Hanya Aku

Hanya Aku
"Yang pasti, aku sentiasa dalam kekeliruan, antara realiti dan fantasi, antara yang hak dan mutlak, antara yang benar dan salah"

Thursday, July 15, 2010

saya sayang kamoo (part 1)

I don’t remember when the last time I got phone call by him

I don’t remember when the last time his name appeared in my call received list.

I don’t remember the feeling of getting this nervous feeling when he called.

I don’t remember when is the last time we having phone call conversation without any fight.

I don’t remember it at all.

I don’t think that he ever know or notice about this.

Everything is change when I’m with him.

I’m no longer a mobile phone addict. I can just leave my phone nowadays.

I even put in on ringing tone mode.

(It is something that I will never do before)

With him, I was thought to respect time and money.

But late in this evening today, while I’m taking in all the dry laundry at the downstairs balcony, I was surprised.

My one and only sister run towards me with my mobile phone, saying that I got a phone call. There’s nothing on my mind.

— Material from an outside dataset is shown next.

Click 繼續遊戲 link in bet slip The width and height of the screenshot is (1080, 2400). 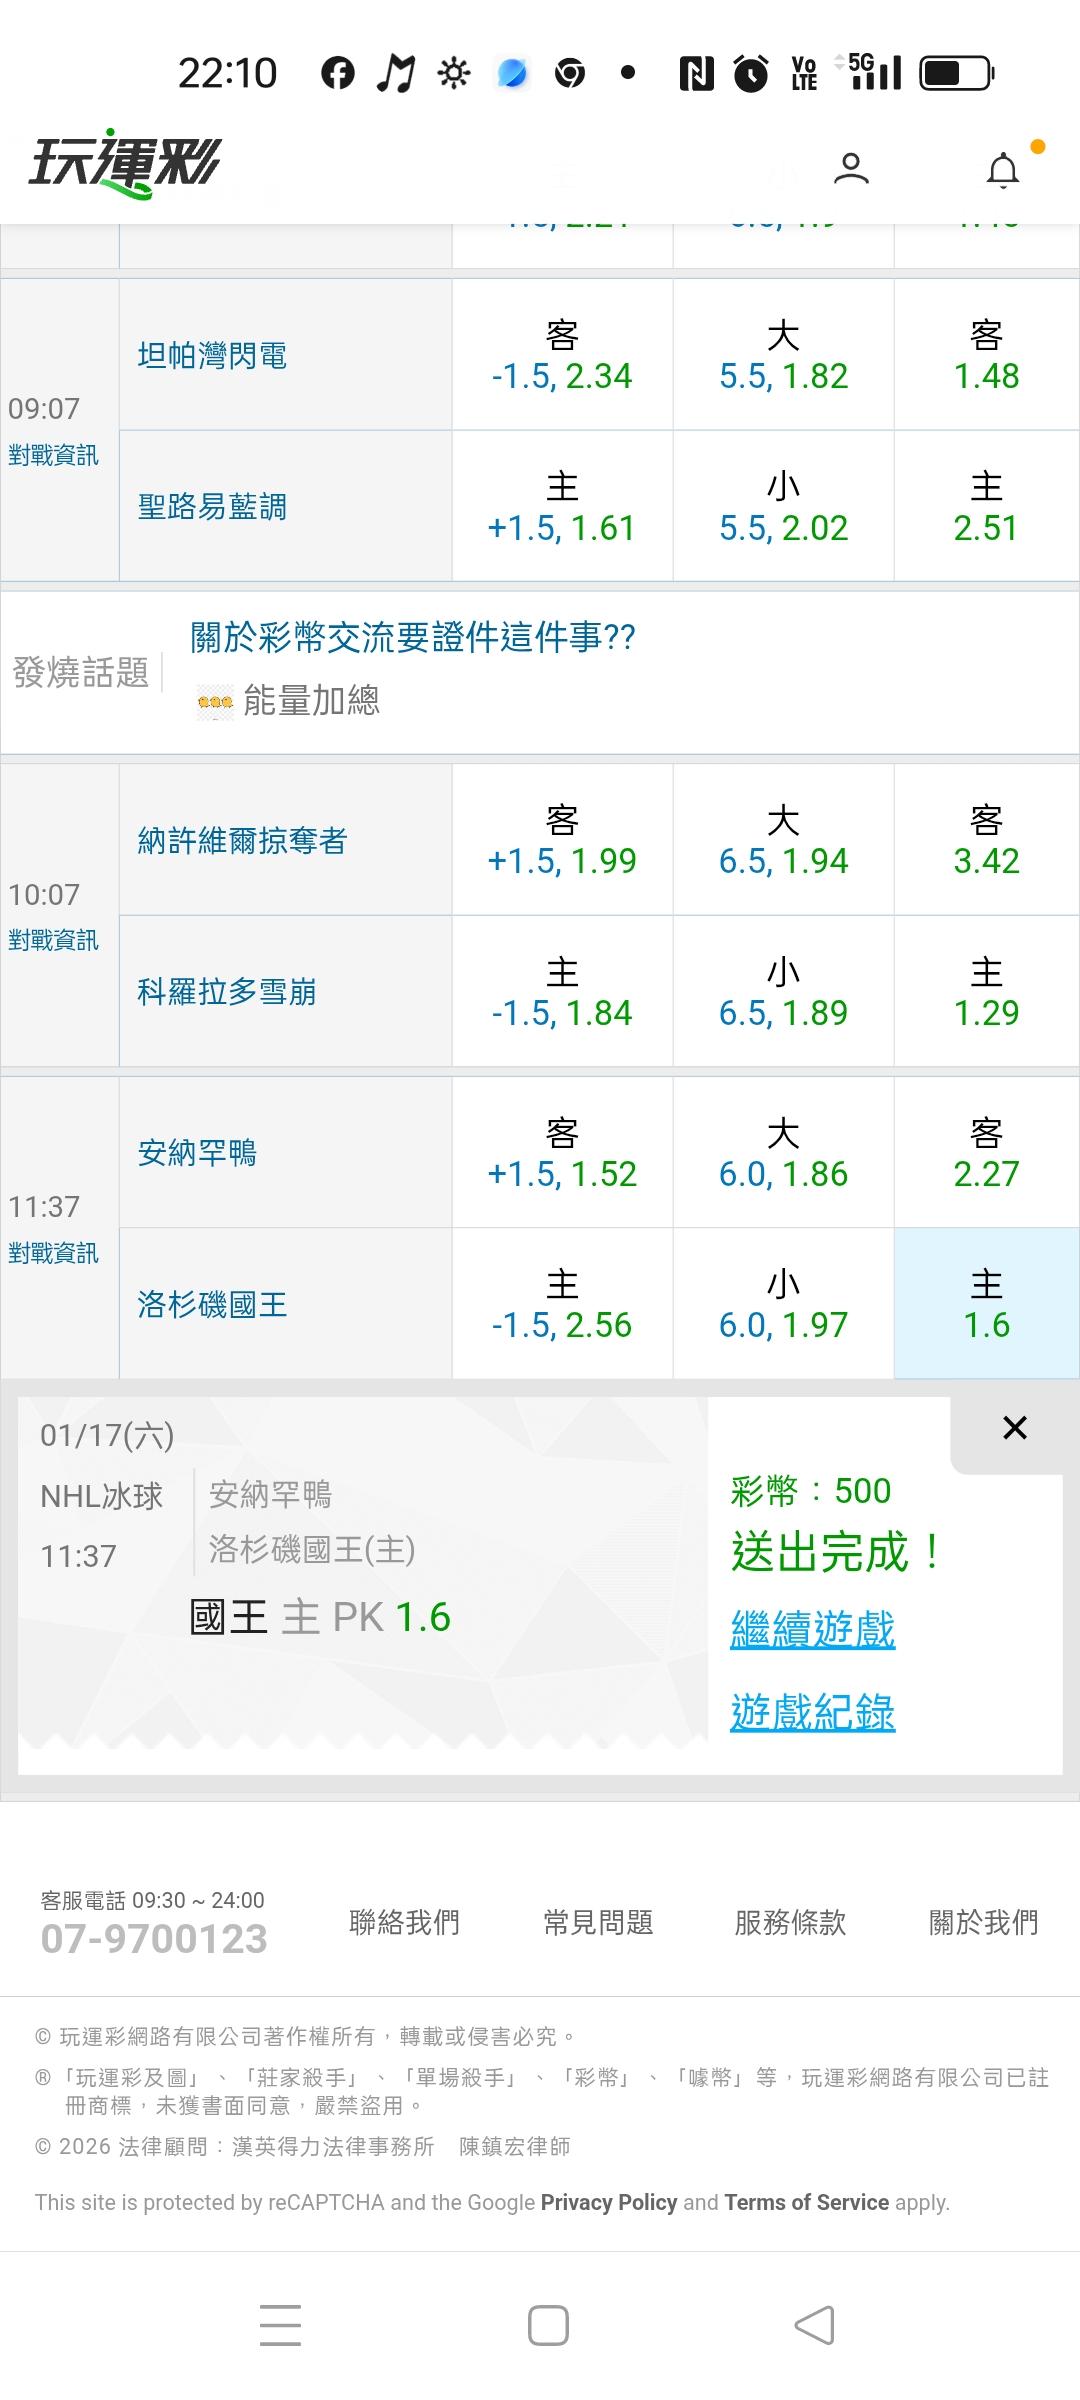(812, 1630)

Maybe mom or dad wants to remind me about the dry laundry or dinner or anything.

My heart beating fast and my mind get curious.

It’s him!!!

My brain works ten times harder than usual in those 2 seconds.

“What did I do wrong this time?”

“Is he okay? Is he involved in any accident?”

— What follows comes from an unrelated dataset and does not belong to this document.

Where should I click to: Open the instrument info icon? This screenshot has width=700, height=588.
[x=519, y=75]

“Is there any important thing or news he wants to tell me?”

“Are we going to have another issue?’’

(Told you, everything should be fact stuff or important stuff)

However, of course, I’m still answering the phone call.

I try to speak as soft as possible and avoiding something that might cross the line.

I really don’t want to hurt him, me or anybody again this time.

It surprised me when I look at the call timer.

More than 5 minutes and the aura are still in the normal mode.

I got this some weird feeling, where the aura feels so nice and warmth.



I’m nervous.

I’m happy.

I’m curious.

And I feel everything.

I kind of like this feeling actually.

Just like before we end up in some complicated situation.



The phone call conversation end nicely.

Even without those smoochies moochies kisses like in our early stage of relationship.

“I don’t mind~

I think we are too old for that habit.

(Even I miss it sometimes .... hahahhahaha)”

I’m so speechless over the situation. It’s like that I had been giving second chance to feel what I felt before. Is it a sign of something? I wonder.